WHAT THE EXERCISE ASKS:
Transcribe exactly the line in which "[combobox] (880, 264)" occurs, plus every line that comes after it up to the end of the entries.

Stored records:
BEGIN
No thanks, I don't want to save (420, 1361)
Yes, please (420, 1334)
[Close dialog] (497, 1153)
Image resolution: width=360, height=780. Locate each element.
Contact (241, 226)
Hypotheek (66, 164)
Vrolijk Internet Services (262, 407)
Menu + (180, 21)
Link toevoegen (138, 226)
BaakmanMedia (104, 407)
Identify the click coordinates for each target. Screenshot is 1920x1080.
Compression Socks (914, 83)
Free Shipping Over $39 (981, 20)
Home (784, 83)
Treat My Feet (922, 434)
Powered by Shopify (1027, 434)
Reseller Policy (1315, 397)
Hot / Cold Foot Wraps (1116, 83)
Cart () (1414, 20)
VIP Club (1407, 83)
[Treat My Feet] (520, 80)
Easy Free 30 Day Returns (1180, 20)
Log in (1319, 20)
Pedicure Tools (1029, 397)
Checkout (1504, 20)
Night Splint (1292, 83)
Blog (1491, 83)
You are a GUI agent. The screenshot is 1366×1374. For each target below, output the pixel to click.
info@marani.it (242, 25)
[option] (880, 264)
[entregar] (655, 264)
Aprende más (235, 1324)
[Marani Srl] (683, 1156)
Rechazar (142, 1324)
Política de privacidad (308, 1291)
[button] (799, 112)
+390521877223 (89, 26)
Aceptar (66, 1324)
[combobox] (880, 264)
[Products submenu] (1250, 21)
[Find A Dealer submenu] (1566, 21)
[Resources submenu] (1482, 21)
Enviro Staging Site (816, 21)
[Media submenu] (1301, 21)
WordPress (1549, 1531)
END
ANSWER TO THIS PROBLEM:
[combobox] (880, 264)
[Products submenu] (1250, 21)
[Find A Dealer submenu] (1566, 21)
[Resources submenu] (1482, 21)
Enviro Staging Site (816, 21)
[Media submenu] (1301, 21)
WordPress (1549, 1531)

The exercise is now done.